Supermarket Direct
- Industry: Internet retail
- Founded: October 1995; 30 years ago
- Founder: Adrian Flanagan, Dominick Scott-Flanagan
- Fate: Bought by Somerfield
- Headquarters: London, U.K.
- Area served: South East England
- Key people: David Noble
- Services: Groceries

= Supermarket Direct =

British online grocer

Supermarket Direct was a pioneering online grocer, providing a home grocery shopping and delivery service in London from October 1995. The company sold Sainsbury's-provided groceries until it was bought by Somerfield and integrated into the Somerfield Direct home shopping service.

==History==

Supermarket Direct was founded by Adrian Flanagan and Dominick Scott-Flanagan, and launched in October 1995.
The deal with Sainsbury's made Sainsbury's the first major grocery store in the UK to provide home shopping.
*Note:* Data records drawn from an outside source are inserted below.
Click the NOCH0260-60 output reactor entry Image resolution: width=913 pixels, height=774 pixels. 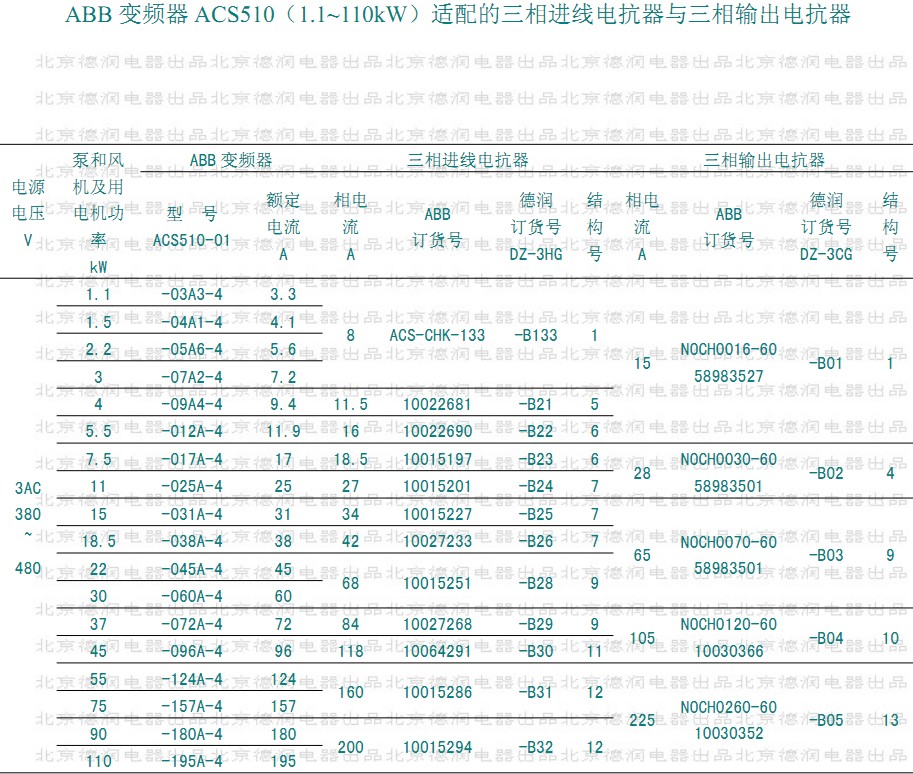coord(728,707)
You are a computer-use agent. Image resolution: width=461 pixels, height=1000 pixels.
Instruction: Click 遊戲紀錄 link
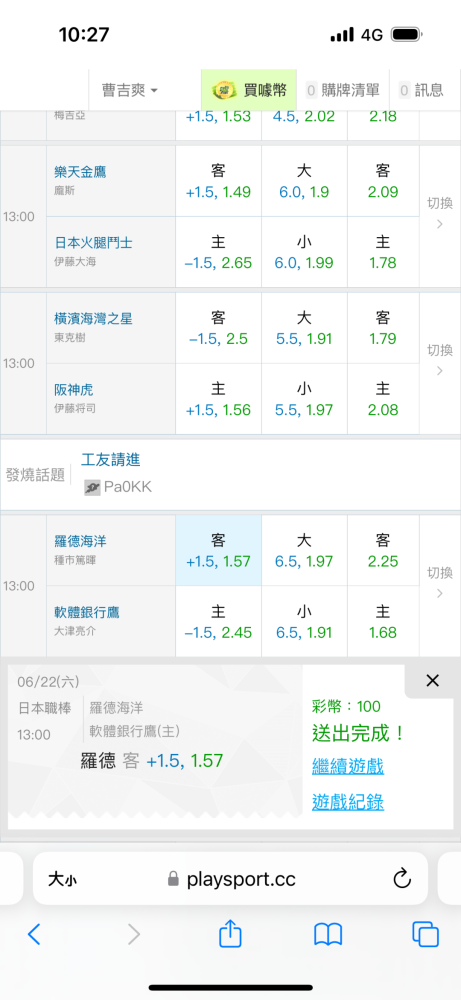tap(348, 802)
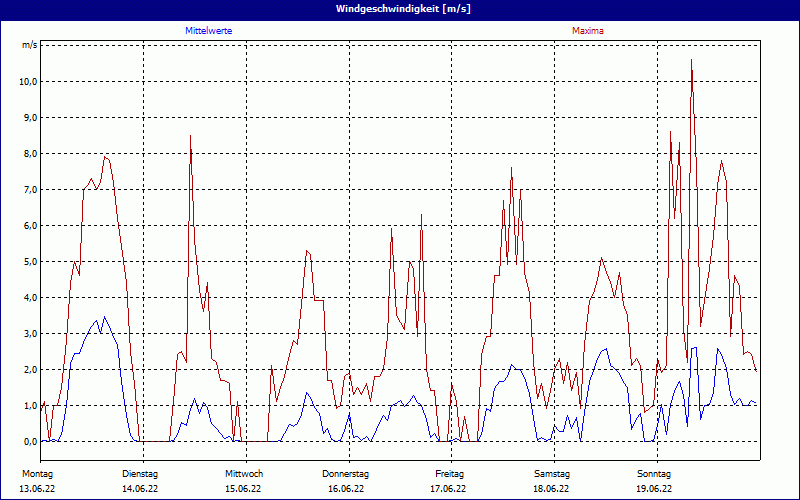Click the Windgeschwindigkeit [m/s] chart title

click(x=400, y=9)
At the launch, customers could select from a catalogue of 1,700 proprietary branded groceries, and telephone or fax their order to a call centre. Orders received before 6pm could be delivered within a two-hour period the following day. Following a relaunch in 1996 a further 800 Sainsbury's-branded groceries were added to the catalogue, and by November 1998 over 4,000 products were available including Flanagan's own label products. Delivery was charged for, initially at £4, later at £5.

Running a small fleet of 12 vans, by the start of 1997 the company had 5,000 regular customers and was taking 170 orders per day.

Somerfield bought Supermarket Direct in April 1999 for £3.25 million, and Supermarket Direct partners Dominick Scott-Flanagan and David Noble joined the Somerfield Direct board. At the time Somerfield Direct only covered the South West of England from its base in Bristol. With the incorporation of Supermarket Direct, Somerfield Direct extended its range to the London area.